By: John Nikoloff, President of ERG
Last week, I told the Pennsylvania Energy Development Authority that the program (PEDA) has played a unique role in state government's energy funding, and support for technological advances in clean energy should not be lost.
PEDA has been a funding source for advanced technology companies, those researching new processes, developing new applications and those needing support to leverage private financing to commercialize these processes. Research has always been a key component required of PEDA grantees. Since its inception, PEDA has taken a leading role in state funding of clean coal technologies and energy related research.
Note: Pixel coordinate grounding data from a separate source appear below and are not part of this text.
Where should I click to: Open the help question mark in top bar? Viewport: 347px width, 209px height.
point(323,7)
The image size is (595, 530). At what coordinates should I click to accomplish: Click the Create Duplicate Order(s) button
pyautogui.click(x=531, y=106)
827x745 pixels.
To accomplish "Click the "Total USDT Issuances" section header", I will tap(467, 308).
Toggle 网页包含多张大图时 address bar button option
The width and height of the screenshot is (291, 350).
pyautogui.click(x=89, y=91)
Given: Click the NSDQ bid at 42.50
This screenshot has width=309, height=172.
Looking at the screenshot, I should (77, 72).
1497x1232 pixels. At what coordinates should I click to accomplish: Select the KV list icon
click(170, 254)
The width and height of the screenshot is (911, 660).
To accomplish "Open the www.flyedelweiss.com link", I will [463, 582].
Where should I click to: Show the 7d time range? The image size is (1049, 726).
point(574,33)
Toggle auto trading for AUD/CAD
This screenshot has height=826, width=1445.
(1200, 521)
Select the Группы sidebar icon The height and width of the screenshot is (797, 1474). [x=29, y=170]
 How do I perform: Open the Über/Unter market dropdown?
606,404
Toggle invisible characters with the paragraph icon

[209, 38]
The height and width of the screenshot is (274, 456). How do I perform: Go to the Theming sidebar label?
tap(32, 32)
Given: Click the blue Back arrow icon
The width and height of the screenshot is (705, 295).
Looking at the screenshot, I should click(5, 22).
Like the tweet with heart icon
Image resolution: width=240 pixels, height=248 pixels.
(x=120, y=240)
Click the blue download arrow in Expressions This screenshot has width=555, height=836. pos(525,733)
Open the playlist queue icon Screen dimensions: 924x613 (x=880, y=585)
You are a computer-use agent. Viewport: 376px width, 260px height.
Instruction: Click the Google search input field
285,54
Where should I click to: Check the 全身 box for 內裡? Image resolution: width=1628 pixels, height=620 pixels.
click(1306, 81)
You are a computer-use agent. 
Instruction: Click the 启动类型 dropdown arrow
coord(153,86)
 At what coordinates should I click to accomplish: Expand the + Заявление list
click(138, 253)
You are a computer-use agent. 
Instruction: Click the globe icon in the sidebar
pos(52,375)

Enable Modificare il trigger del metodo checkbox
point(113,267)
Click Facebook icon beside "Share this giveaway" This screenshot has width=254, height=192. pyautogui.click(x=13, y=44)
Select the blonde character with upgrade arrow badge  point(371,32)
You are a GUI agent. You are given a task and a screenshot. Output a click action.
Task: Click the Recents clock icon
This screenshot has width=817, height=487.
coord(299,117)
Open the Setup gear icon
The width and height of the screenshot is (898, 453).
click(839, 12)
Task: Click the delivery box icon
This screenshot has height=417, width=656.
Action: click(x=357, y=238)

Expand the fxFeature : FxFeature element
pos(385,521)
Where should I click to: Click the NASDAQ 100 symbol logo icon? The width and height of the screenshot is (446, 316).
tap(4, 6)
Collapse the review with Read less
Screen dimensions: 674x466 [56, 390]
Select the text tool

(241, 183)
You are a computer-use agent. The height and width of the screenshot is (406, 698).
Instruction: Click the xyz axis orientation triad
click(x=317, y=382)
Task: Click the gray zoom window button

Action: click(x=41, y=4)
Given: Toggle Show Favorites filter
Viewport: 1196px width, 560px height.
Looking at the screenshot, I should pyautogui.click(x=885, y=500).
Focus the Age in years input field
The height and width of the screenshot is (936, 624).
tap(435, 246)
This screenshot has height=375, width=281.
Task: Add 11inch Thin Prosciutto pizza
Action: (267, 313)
In recent years, PEDA grants were given to companies and universities for development of fuel cells and components, solid oxide fuel technology, advanced battery development, thin film and organic solar projects, torrefaction, clean coal technologies and biogas processes, just to name a few examples.
PEDA's Board and staff deserve much praise for their vision, their review process and the cooperative work they have demonstrated in supporting technological developments. PEDA remains the only state program that is positioned to support small companies in these early stage efforts, because other programs place a higher emphasis on direct job creation.
A small firm which uses state funds to achieve breakthroughs in new technology or applications can result in new and expanded manufacturing, and the indirect creation of thousands of jobs.
Despite the continued activity by PEDA, the future of the Authority and its mission remain in question, given the new realities of state government and spending. The Authority is an independent public financing authority, and its mission is to finance clean, advanced energy projects in Pennsylvania. The Authority presently can award grants, loans, and loan guarantees.
PEDA is also responsible under the law for developing an Energy Development Plan for the commonwealth, for energy policy goals and allocation and distribution of financial and technical assistance. The last state Energy Development Plan was formalized in 2008.
Hopefully, this is not a eulogy for the PEDA program, which has a limited amount of remaining funds and no ongoing revenue stream. ERG urges the Board to consider using its remaining funds to support technological development, and the Corbett Administration to explore avenues for additional funding for the future. Advanced energy companies and projects can attract new investment to Pennsylvania, create high tech attractive jobs and stimulate technological innovation.